= TÂCHE =
Recopie la liste ci-dessous en remplaçant chaque occurrence de « Instruction » par « Consigne ». Ne modifie rien d'autre.

= ENTRÉE =
"""
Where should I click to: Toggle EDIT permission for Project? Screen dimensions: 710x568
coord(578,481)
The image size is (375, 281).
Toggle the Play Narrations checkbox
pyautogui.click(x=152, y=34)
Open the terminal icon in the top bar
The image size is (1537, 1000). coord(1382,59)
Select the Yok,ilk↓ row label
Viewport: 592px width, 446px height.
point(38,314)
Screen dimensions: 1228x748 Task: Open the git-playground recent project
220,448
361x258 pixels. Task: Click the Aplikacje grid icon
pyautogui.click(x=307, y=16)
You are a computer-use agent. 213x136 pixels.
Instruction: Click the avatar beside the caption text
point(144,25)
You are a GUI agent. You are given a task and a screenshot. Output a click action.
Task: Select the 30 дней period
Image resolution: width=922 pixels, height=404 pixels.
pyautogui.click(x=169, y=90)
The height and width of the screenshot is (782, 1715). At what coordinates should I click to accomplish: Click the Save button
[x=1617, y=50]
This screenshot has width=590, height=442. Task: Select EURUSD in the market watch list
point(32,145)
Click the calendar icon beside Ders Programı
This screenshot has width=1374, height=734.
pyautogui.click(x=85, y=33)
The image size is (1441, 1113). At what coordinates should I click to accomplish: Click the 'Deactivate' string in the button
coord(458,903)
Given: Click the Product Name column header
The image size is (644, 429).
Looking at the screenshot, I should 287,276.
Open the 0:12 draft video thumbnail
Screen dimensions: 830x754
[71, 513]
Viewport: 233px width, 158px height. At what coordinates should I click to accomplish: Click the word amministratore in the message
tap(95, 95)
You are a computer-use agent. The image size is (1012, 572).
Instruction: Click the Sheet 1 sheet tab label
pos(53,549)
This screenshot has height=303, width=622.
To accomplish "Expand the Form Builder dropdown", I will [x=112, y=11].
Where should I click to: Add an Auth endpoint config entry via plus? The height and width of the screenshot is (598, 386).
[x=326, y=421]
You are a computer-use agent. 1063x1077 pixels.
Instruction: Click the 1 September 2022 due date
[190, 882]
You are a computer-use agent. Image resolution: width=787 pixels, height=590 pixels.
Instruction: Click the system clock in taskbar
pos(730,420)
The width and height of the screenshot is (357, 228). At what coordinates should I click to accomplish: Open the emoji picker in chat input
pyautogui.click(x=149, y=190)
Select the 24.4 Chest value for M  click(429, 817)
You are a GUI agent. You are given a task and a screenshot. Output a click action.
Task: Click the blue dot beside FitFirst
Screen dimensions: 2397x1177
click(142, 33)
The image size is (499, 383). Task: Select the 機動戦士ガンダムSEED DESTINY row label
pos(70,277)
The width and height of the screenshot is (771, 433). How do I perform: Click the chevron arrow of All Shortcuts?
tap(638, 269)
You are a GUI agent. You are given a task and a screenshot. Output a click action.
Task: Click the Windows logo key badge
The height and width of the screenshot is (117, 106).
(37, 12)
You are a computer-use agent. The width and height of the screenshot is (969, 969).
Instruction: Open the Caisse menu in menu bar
"""
= RÉPONSE =
Where should I click to: Toggle EDIT permission for Project? Screen dimensions: 710x568
coord(578,481)
The image size is (375, 281).
Toggle the Play Narrations checkbox
pyautogui.click(x=152, y=34)
Open the terminal icon in the top bar
The image size is (1537, 1000). coord(1382,59)
Select the Yok,ilk↓ row label
Viewport: 592px width, 446px height.
point(38,314)
Screen dimensions: 1228x748 Task: Open the git-playground recent project
220,448
361x258 pixels. Task: Click the Aplikacje grid icon
pyautogui.click(x=307, y=16)
You are a computer-use agent. 213x136 pixels.
Consigne: Click the avatar beside the caption text
point(144,25)
You are a GUI agent. You are given a task and a screenshot. Output a click action.
Task: Select the 30 дней period
Image resolution: width=922 pixels, height=404 pixels.
pyautogui.click(x=169, y=90)
The height and width of the screenshot is (782, 1715). At what coordinates should I click to accomplish: Click the Save button
[x=1617, y=50]
This screenshot has width=590, height=442. Task: Select EURUSD in the market watch list
point(32,145)
Click the calendar icon beside Ders Programı
This screenshot has width=1374, height=734.
pyautogui.click(x=85, y=33)
The image size is (1441, 1113). At what coordinates should I click to accomplish: Click the 'Deactivate' string in the button
coord(458,903)
Given: Click the Product Name column header
The image size is (644, 429).
Looking at the screenshot, I should 287,276.
Open the 0:12 draft video thumbnail
Screen dimensions: 830x754
[71, 513]
Viewport: 233px width, 158px height. At what coordinates should I click to accomplish: Click the word amministratore in the message
tap(95, 95)
You are a computer-use agent. The image size is (1012, 572).
Consigne: Click the Sheet 1 sheet tab label
pos(53,549)
This screenshot has height=303, width=622.
To accomplish "Expand the Form Builder dropdown", I will [x=112, y=11].
Where should I click to: Add an Auth endpoint config entry via plus? The height and width of the screenshot is (598, 386).
[x=326, y=421]
You are a computer-use agent. 1063x1077 pixels.
Consigne: Click the 1 September 2022 due date
[190, 882]
You are a computer-use agent. Image resolution: width=787 pixels, height=590 pixels.
Consigne: Click the system clock in taskbar
pos(730,420)
The width and height of the screenshot is (357, 228). At what coordinates should I click to accomplish: Open the emoji picker in chat input
pyautogui.click(x=149, y=190)
Select the 24.4 Chest value for M  click(429, 817)
You are a GUI agent. You are given a task and a screenshot. Output a click action.
Task: Click the blue dot beside FitFirst
Screen dimensions: 2397x1177
click(142, 33)
The image size is (499, 383). Task: Select the 機動戦士ガンダムSEED DESTINY row label
pos(70,277)
The width and height of the screenshot is (771, 433). How do I perform: Click the chevron arrow of All Shortcuts?
tap(638, 269)
You are a GUI agent. You are given a task and a screenshot. Output a click action.
Task: Click the Windows logo key badge
The height and width of the screenshot is (117, 106).
(37, 12)
You are a computer-use agent. The width and height of the screenshot is (969, 969).
Consigne: Open the Caisse menu in menu bar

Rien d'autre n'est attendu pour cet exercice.